Set to officially open this school year, the new Sylvia Méndez Wellness Center – located on the grounds of Felícitas and Gonzalo Méndez High School – will soon be available to students and the Boyle Heights community.
The 6,500 square foot building will have six rooms for medical exams, three rooms to provide mental health services, and three rooms for dental services. It will be staffed by St. John’s Well Child & Family Center and ENKI Mental Health Services.
To Los Angeles Unified School Board Member Mónica García, the wellness center “is another strategy to help young people graduate and be their best selves.”
“By bringing the services onto campus, you build trust, you build a strategy for success, and we build healthier communities, more attendance, and more success,” Garcia said.
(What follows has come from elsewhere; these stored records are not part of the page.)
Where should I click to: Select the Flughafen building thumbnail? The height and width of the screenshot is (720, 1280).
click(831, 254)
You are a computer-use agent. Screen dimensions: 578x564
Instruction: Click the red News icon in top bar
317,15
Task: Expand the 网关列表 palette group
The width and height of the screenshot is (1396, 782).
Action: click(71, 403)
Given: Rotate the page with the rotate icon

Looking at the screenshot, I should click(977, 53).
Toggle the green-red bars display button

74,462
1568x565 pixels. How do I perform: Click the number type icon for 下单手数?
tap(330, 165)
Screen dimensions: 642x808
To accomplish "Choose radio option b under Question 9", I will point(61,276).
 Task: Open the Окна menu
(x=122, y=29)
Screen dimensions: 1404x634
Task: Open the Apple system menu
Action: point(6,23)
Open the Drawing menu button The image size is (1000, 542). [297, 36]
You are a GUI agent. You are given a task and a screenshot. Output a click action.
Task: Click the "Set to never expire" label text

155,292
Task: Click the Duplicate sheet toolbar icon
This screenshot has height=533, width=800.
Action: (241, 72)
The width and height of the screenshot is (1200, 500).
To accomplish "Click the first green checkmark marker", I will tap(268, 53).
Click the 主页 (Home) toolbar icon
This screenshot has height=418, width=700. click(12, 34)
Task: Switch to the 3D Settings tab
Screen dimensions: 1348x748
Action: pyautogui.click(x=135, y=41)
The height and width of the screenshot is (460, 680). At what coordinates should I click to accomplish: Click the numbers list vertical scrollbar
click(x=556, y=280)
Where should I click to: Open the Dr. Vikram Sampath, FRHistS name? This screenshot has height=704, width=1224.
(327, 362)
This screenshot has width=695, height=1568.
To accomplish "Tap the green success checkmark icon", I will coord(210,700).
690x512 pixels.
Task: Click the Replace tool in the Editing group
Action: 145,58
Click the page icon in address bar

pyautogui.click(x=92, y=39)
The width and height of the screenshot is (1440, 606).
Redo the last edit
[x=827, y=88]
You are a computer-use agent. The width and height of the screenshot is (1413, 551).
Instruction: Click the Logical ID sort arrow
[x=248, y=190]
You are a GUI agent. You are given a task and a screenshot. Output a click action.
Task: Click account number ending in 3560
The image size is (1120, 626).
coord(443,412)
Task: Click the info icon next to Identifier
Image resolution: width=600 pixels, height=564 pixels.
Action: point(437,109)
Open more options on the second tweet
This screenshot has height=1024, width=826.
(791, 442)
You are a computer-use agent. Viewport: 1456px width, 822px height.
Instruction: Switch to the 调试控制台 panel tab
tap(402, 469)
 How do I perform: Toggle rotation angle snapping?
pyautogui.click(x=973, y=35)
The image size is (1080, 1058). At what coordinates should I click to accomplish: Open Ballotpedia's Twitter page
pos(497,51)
It’s one of 19 wellness centers that the Los Angeles Unified School District has opened in the last couple years and it is set to be the largest.
Emily Grijalva, a restorative justice and community school coordinator at Méndez, has been involved in the planning of the center’s construction since she began working at the school seven years ago. Grijalva said she hopes the wellness center, which was built on a former basketball court, could create internships or a program where students can get involved.
“There’s a lot of students who are interested in pursuing the medical field,” Grijalva said.
Grijalva said the center will address the high rates of diabetes, asthma, STDs and other illnesses in the community. It will also benefit those who may not have access to health insurance or are unable to receive medical consultations elsewhere.
The wellness center will have two separate entrances, both with their own independent lobby. One entrance will be on First Street for non-students, where residents will be able to go in and make appointments. The other entrance will be inside the school for students.
The Sylvia Méndez Wellness Center is named after the daughter of Felícitas and Gonzalo Méndez, who at eight years old became an instrumental figure in what became the landmark Méndez v. Westminster school desegregation case decided in 1947. The Boyle Heights school is named after her late parents. A mural featuring Sylvia Méndez, who worked 30 years as a nurse, is on the front entrance of the center.
“We felt this is a way to honor her for what she has done for the community,” Grijalva said.
Luz Hermosillo, a parent whose child attends the school, said the wellness center will help students who don’t have private health insurance.
“They’ll help all the students regardless if they have it or not,” she said.
Alyssa Carmona, Méndez’s former associated student body president who graduated this year, said she envisions students using the center, “especially knowing it’s just three steps away from our school.”
“I think that is just amazing knowing that the [students] deserve to have all of these resources available,” Carmona said.